:: SUPPLIED INFORMATION

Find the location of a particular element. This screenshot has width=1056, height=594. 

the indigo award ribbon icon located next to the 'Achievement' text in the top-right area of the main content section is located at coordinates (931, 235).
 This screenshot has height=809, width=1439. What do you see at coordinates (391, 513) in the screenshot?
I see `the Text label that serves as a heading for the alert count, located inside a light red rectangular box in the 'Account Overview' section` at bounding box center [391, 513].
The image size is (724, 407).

::::
:: SUPPLIED INFORMATION

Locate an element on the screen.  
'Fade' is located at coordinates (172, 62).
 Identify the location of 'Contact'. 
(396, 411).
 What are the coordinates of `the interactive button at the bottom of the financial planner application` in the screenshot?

::::
:: SUPPLIED INFORMATION

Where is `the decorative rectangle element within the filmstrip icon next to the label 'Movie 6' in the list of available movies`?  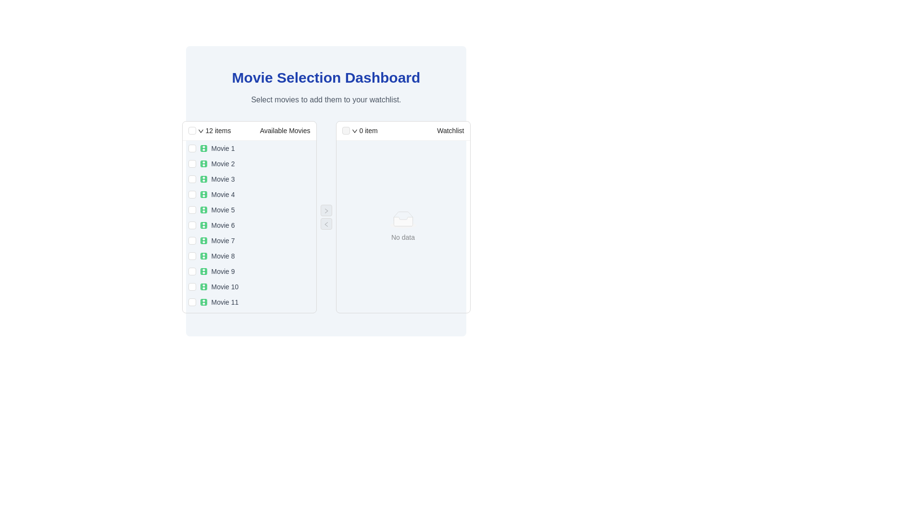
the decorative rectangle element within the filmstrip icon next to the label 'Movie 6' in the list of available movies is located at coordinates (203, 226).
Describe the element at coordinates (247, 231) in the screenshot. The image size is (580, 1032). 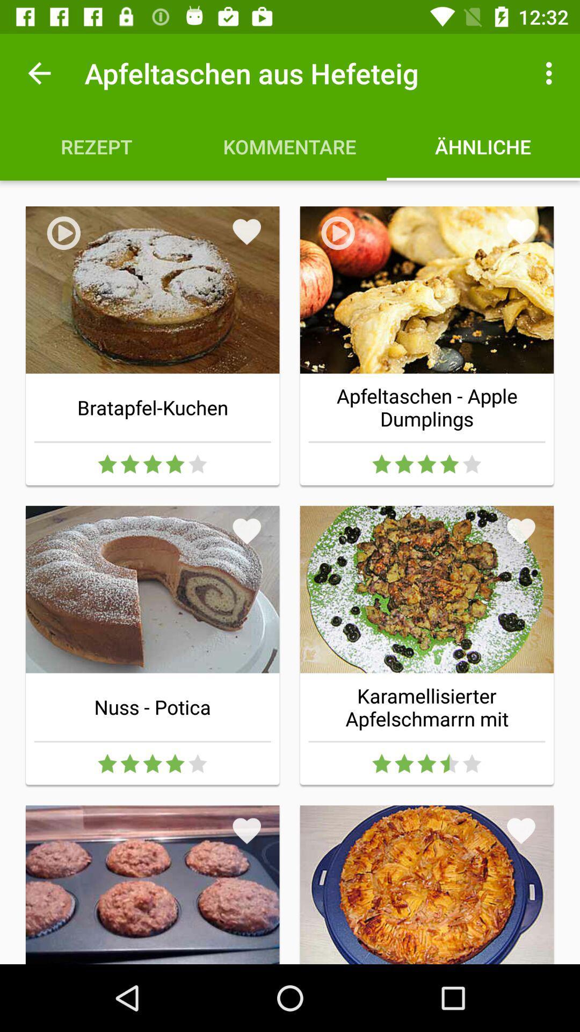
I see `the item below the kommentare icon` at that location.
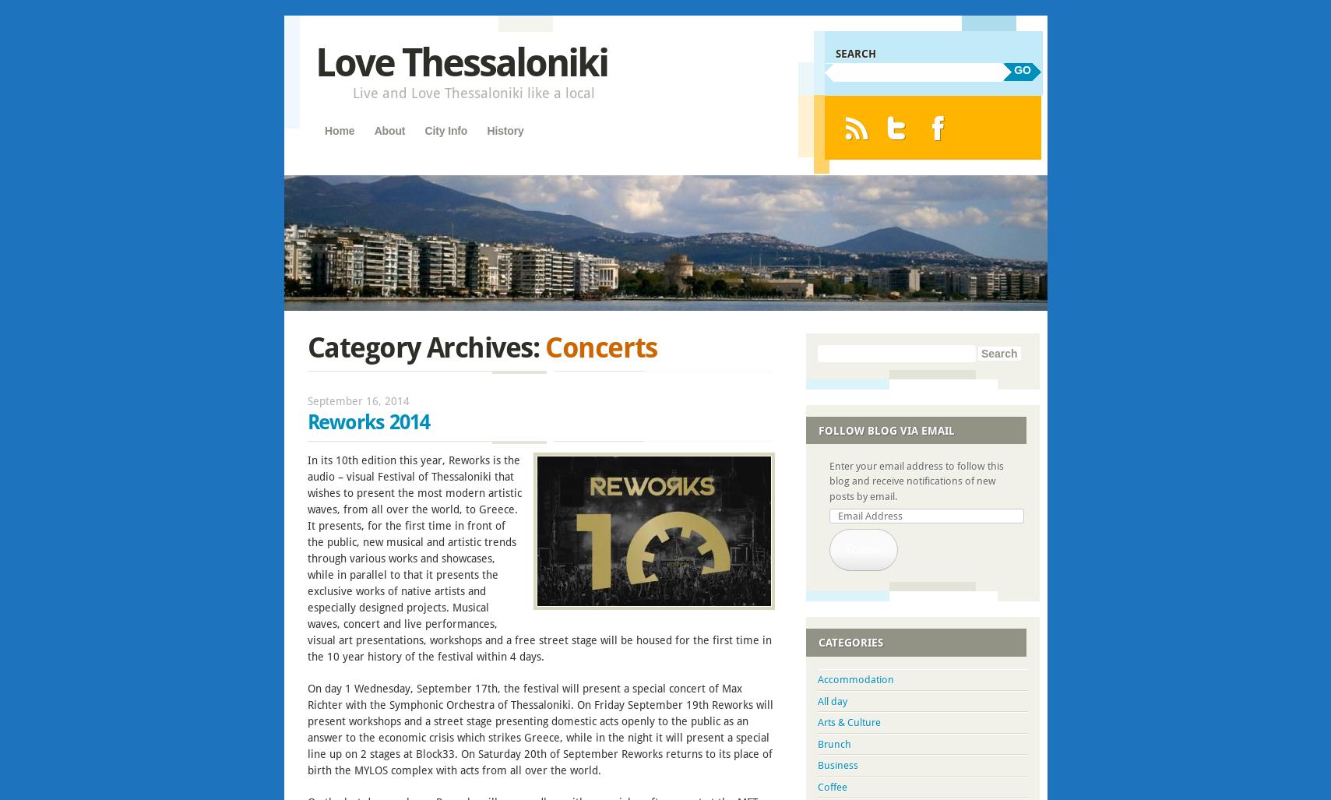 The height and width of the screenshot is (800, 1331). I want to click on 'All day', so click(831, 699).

::::

▸ **DESCRIPTION OF THE TASK**: Rewrite the records from the line with "Find the location" to the line with "The image size is (724, 407)." as a Markdown table with the columns No. and Line, numbering each row and omitting blank lines.

▸ **REPLY**:
| No. | Line |
|---|---|
| 1 | Find the location of a particular element. This screenshot has width=1056, height=594.  |
| 2 | the indigo award ribbon icon located next to the 'Achievement' text in the top-right area of the main content section is located at coordinates (931, 235). |
| 3 |  This screenshot has height=809, width=1439. What do you see at coordinates (391, 513) in the screenshot? |
| 4 | I see `the Text label that serves as a heading for the alert count, located inside a light red rectangular box in the 'Account Overview' section` at bounding box center [391, 513]. |
| 5 | The image size is (724, 407). |